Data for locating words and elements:

+--

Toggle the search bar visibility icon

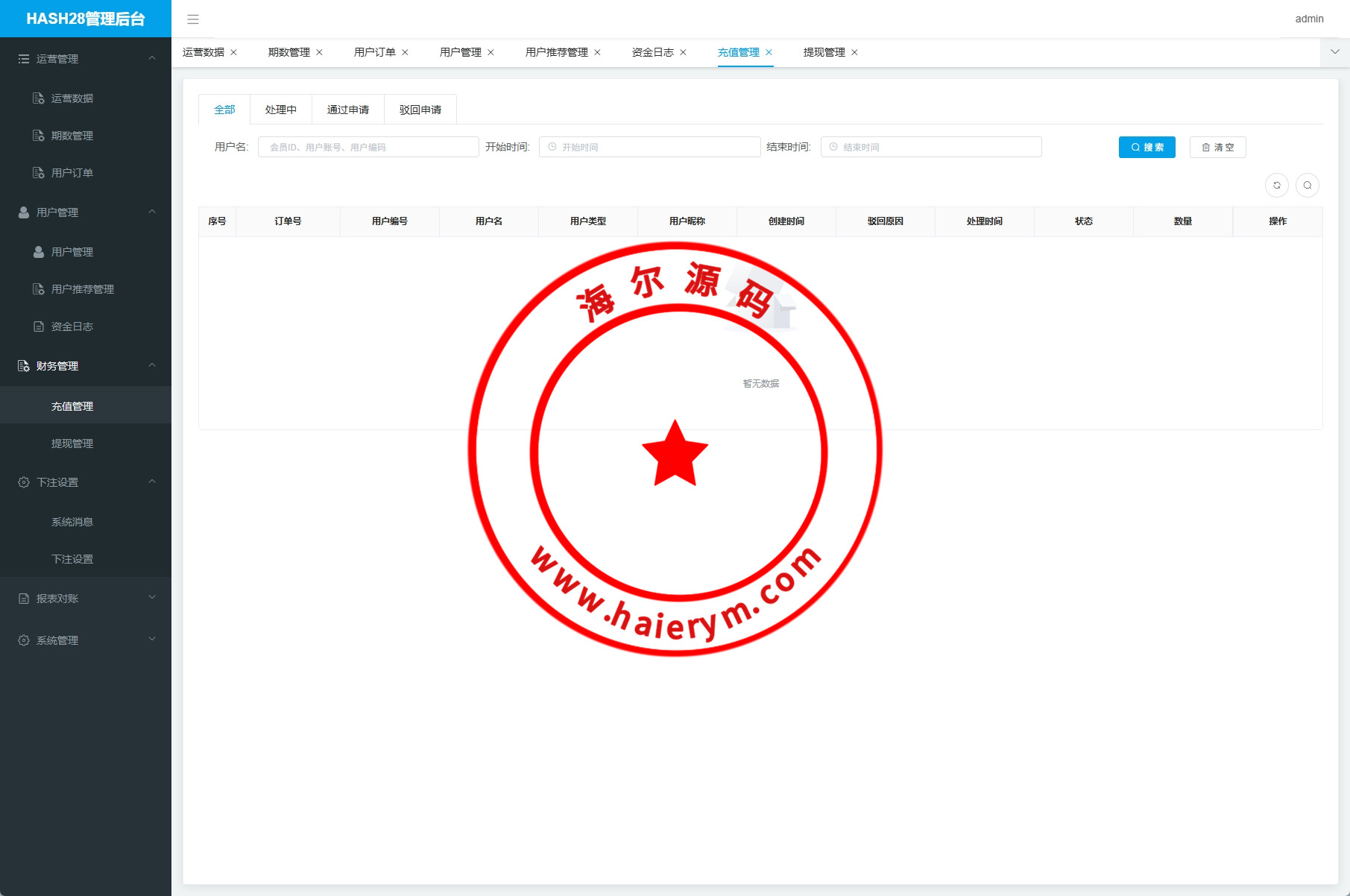(x=1307, y=186)
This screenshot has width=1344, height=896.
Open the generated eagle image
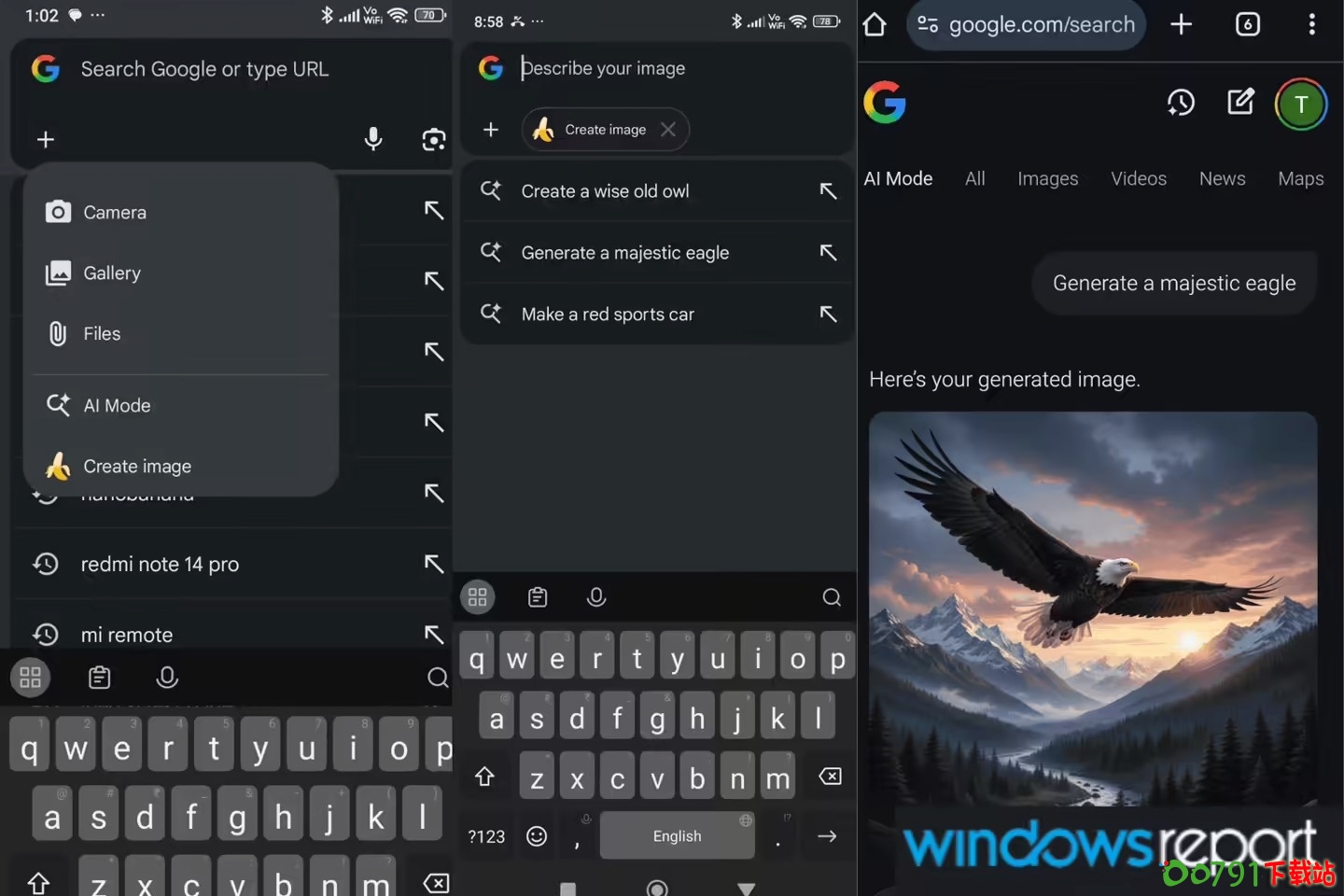tap(1092, 607)
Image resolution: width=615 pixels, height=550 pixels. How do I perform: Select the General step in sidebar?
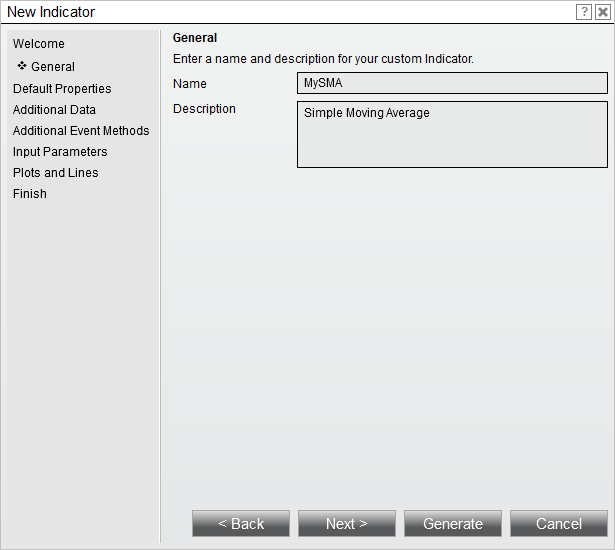coord(53,67)
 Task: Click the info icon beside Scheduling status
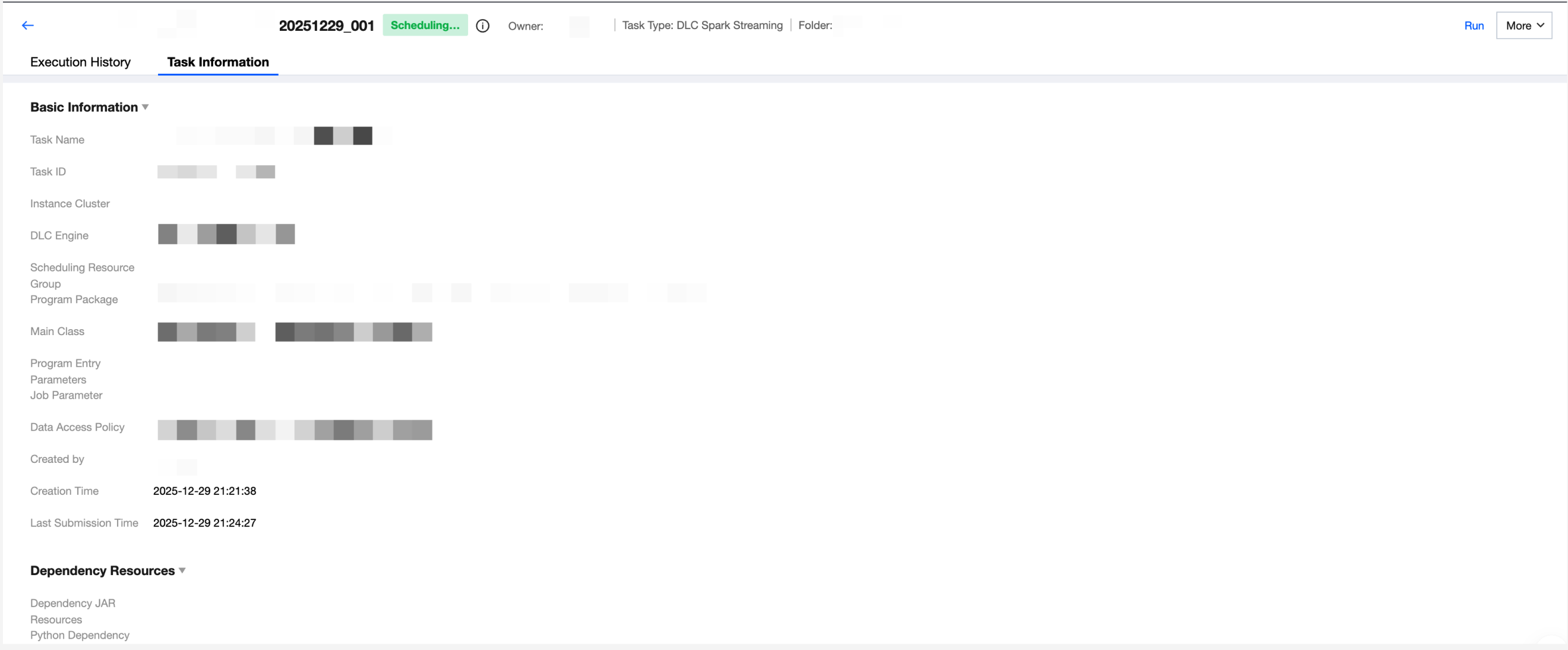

+--

**Exercise aim**
Arrange the lines from the start of the data above through the line containing "coord(53,67)", inclusive, as a numbered list, omitting blank lines. Leave the pictures out of the answer.

**Result for this task**
1. Toggle the search bar visibility icon
2. (x=1307, y=186)
3. This screenshot has width=1344, height=896.
4. Open the generated eagle image
5. tap(1092, 607)
6. Image resolution: width=615 pixels, height=550 pixels. How do I perform: Select the General step in sidebar?
7. coord(53,67)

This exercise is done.